- EXERCISE DESCRIPTION -
Quote the listing verbatim, starting with the line that contains "Viewport: 1795px width, 969px height." and continuing through the end of the listing. Leave the pictures out of your answer.

(Items in a dataset listing)
────────

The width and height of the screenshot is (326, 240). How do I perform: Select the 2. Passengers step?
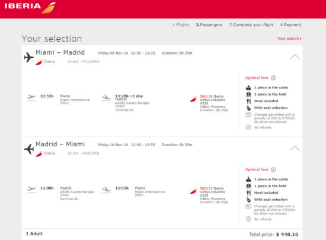pyautogui.click(x=209, y=25)
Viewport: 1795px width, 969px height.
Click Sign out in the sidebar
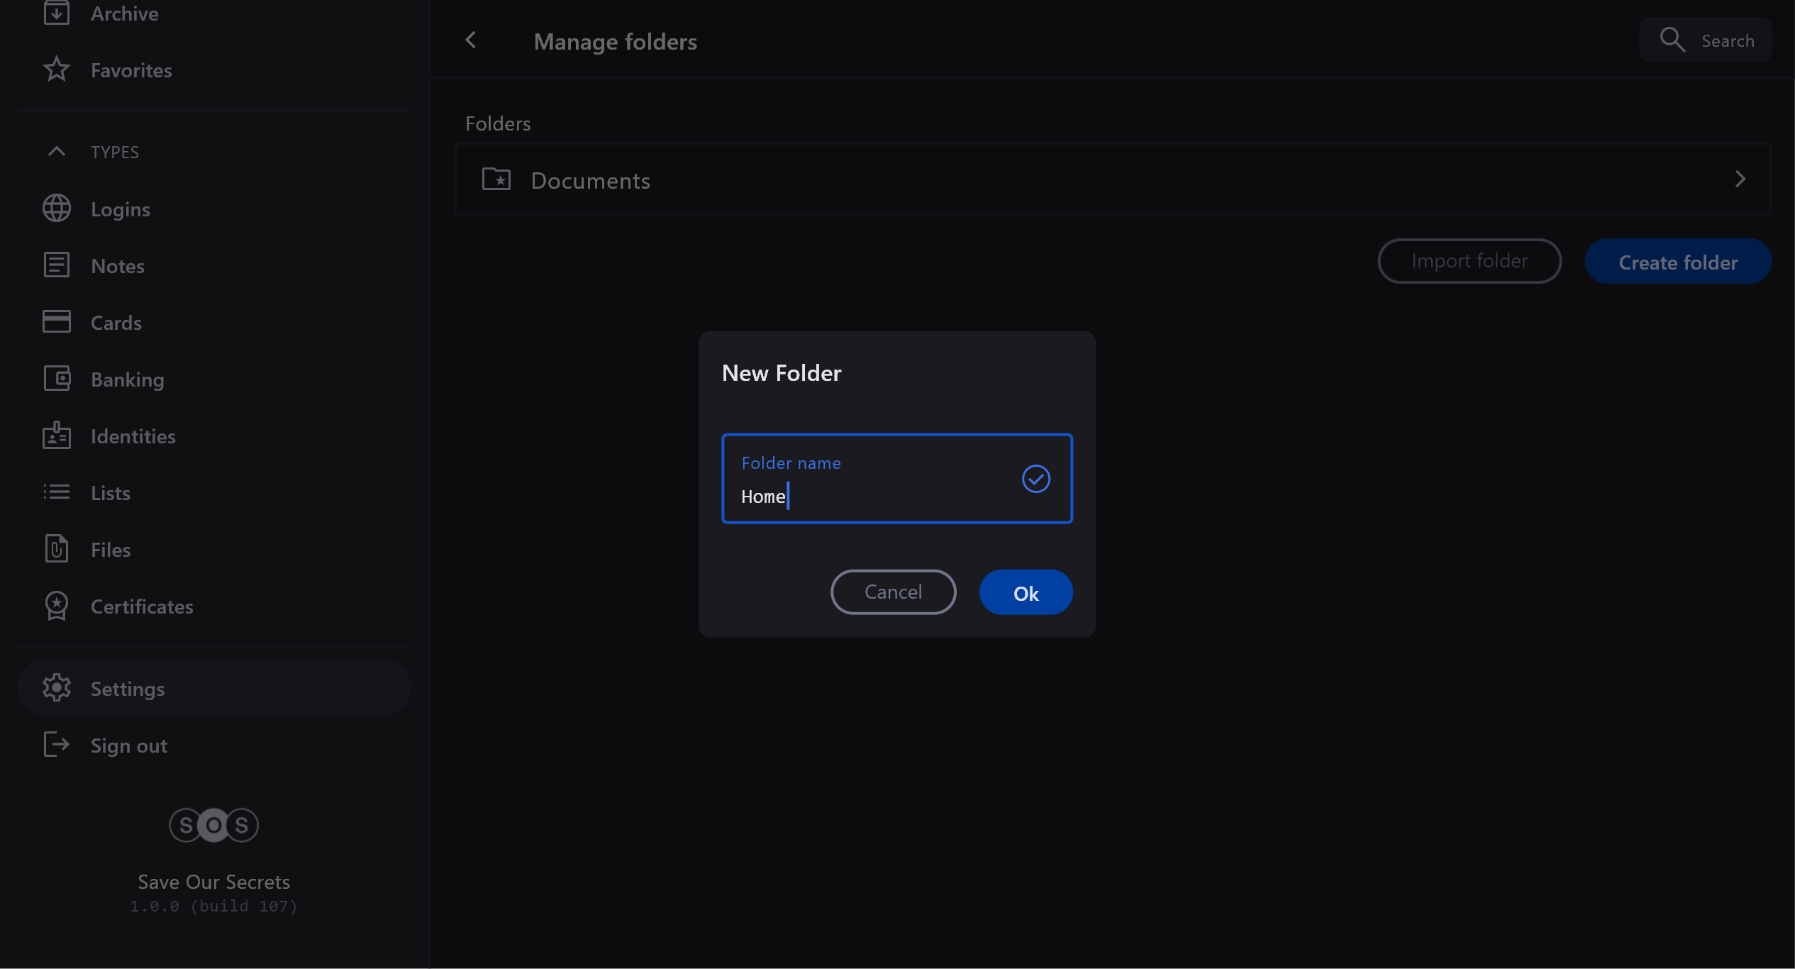click(x=128, y=745)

────────

- RESPONSE TO THE EXERCISE -
Viewport: 1795px width, 969px height.
Click Sign out in the sidebar
click(x=128, y=745)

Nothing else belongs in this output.